The main scientific problem for the traditional account of the life of Mohammed is there are no contemporary writings, inscriptions or any other evidence to support it. Unlike the Jewish tale, there is no contemporary historian, or personal writer from first century Judea with which to make a comparison or cross check. “In fact there is no material now in existence that was written prior to the ninth century.” (301) and of that material they are all based on recycled and re-written and edited earlier material, which may itself have been secondary or terriary.

The traditional account, therefore, is not seventh century history. The best that one could say about it, including the biography of Mohammed is that it is an account of what ninth century writers wanted to think was true of the seventh century. (304)

The traditional story of the life of Mohammed is not based upon contemporary historical evidence at all, and is in all probability entirely fictional or legendary.
What is highly illuminating in John’s work is the evolution of Islam over two or three centuries from a version of monotheism closer to Judaism and Christianity, at least it’s earliest dissenting non Roman variant rather than modern Islam.

He also shows quite forcibly the rise of the Arab Empire was not the rise of an Islamic Empire in accord with modern myth. At the time of the alleged life of Mohammad in the seventh century there is no mention of him or the Koran during the rise of spread of the Arab empire. These stories and the centrality of the Koran were added hundreds of years after the events and are unsupported or contradicted by archaeological evidence. There is no narrative of Mohammed’s life until the ninth and tenth centuries. The book itself has been called a “fantastic reconstruction” made up of fragments of other work, mostly non Arab, based upon snatches of other cultures and histories and badly and inaccurately translated into Arabic. This has posed Islamic scholars, for whom the text is the word of God and perfect to devise a complicated tradition of literature to account for the missing fragments and meanings of what remains. The truth is the Koran is pre-Islamic, it was only partially translated into Arabic and is unintelligible in any language, it was greatly added to with amendments and endless explanations and Hadith before being canonized as the holy book of the Arab empire. It isn’t written in any chronological order but placed in order of chapter length, original copies vary in order of lay out and content. Islam came to define itself as a specifically Arab form of monotheism through a lengthy period of polemic with Christian and Jewish scholars. The new layer of Arab theological scholars was used to consolidate an Arab ruling class and institute a state religion to consolidate the empire.

The entire Muslim tradition about early history of the text of the Koran and the life of Mohammad is manufactured. References to Mohammed as the highest authority of Islam and the law only became the norm from the mid eight or ninth century. “Chains of transmission (isnads) that purport to authenticate the words or deeds of Mohammed down the centuries were mostly fabricated.” (355)

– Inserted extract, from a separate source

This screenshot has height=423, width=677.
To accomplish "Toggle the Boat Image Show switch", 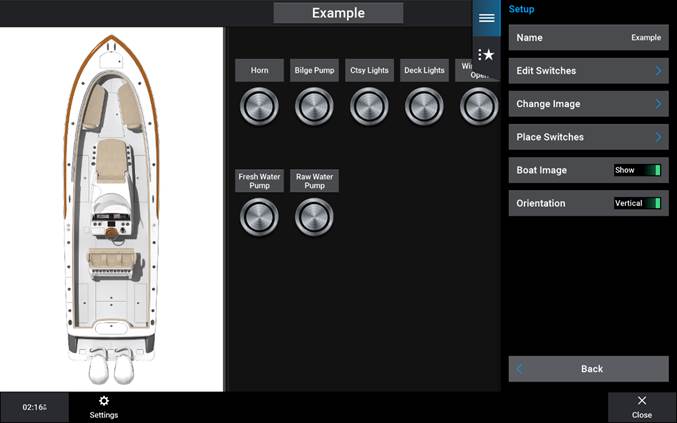I will tap(638, 170).
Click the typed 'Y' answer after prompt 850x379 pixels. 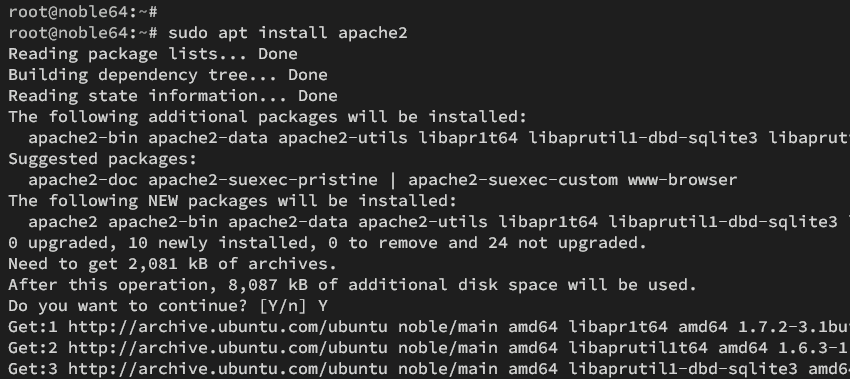coord(323,306)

To summarize such a work, or give more than a glimpse of the depth and scope of this is well nie impossible. This is a profound body of scientific research and historical enquiry. It ought to blow the lid off all the central myths of these three great religions, it ought to have Priests and Mullahs and Rabbi’s of all descriptions chuntering into their prayer beads , but I fear that despite the scholarship and insights of this book it will not achieve the widespread publicity it deserves. It ought actually to be summarized for schools from Primary level onward, it ought to stand as Humanist, materialist alternative to what passes as religious education but is more often than not a presentation of alternative myths as actual explanations of the world and existence. As we will see from John’s work too much of historical myth from the Torah, the Bible and the Hadiths are now starting points for historical construction and explanation without serious challenge as to there veracity.

I think my friends and comrades might find lots of these in there xmas stockings..from Santa of course.